Assigned task - The reply should hold only the lines from the one with "Click the orange" to the one with "You are a computer-use", both ends kept, exactly as they appear below, without any pictures.

Excerpted data -
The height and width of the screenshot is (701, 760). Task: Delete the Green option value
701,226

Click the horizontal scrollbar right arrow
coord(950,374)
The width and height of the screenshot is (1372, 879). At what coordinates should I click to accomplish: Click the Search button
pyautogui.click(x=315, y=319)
...
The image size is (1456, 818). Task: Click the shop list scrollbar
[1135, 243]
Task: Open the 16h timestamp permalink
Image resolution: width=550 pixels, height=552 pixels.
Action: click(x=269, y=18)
...
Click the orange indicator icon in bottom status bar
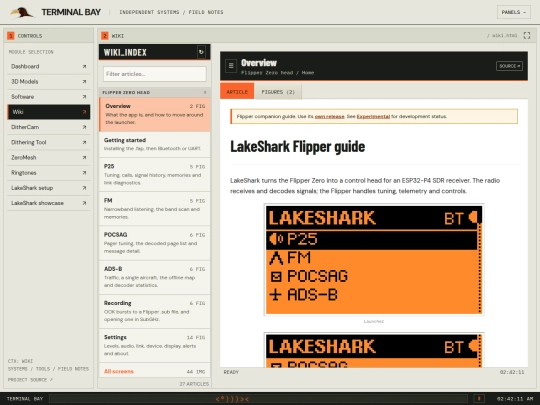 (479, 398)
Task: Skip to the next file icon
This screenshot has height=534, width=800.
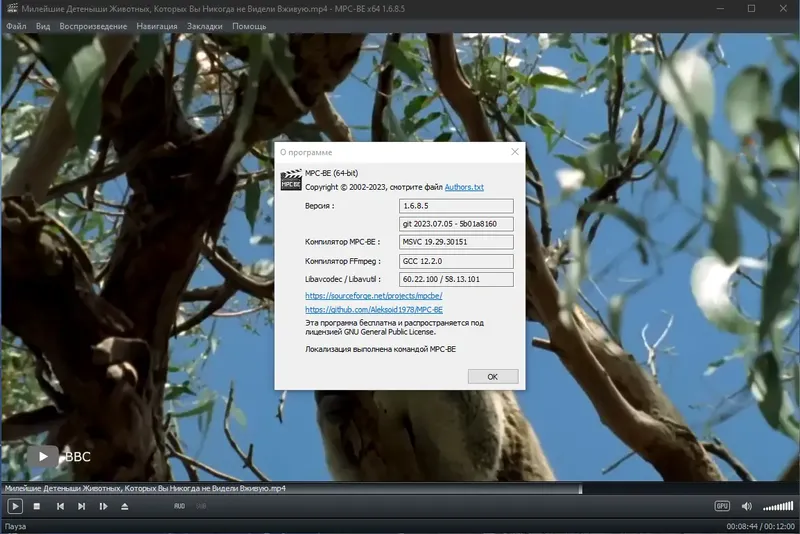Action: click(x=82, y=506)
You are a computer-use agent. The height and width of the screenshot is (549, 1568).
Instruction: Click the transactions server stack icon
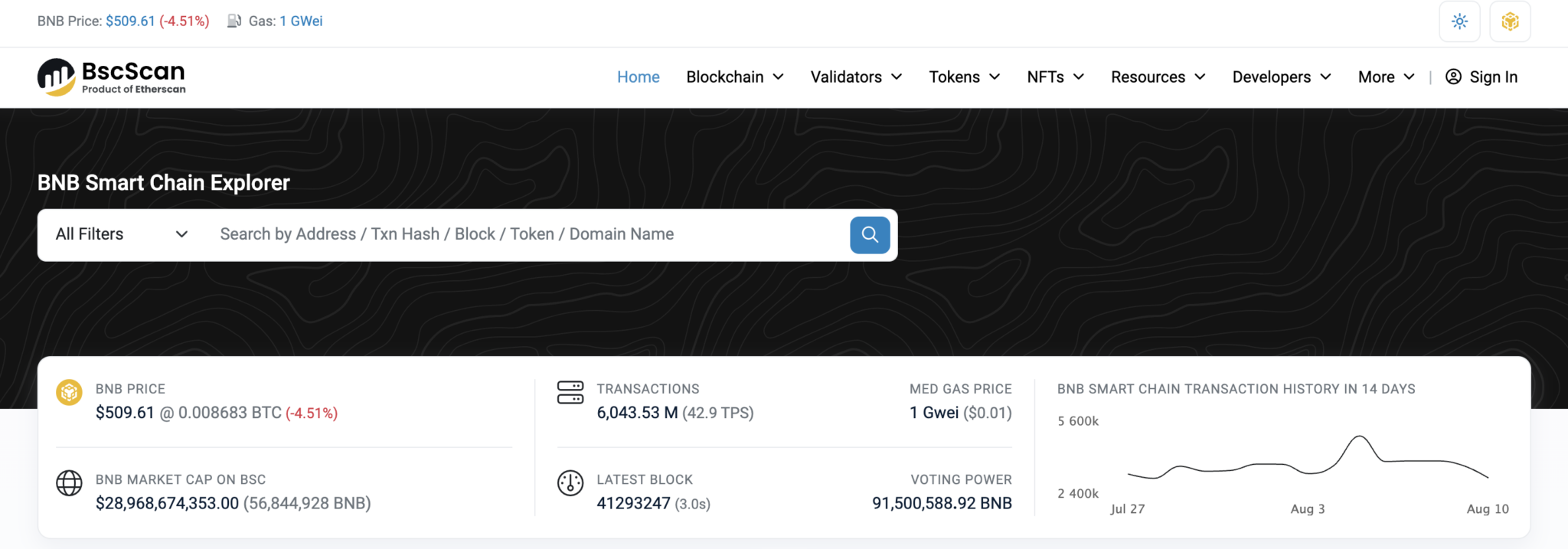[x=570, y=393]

Output for this task -
Click the orange indicator icon in bottom status bar
 (479, 398)
Task: Skip to the next file icon
This screenshot has height=534, width=800.
Action: click(x=82, y=506)
You are a computer-use agent. The height and width of the screenshot is (549, 1568).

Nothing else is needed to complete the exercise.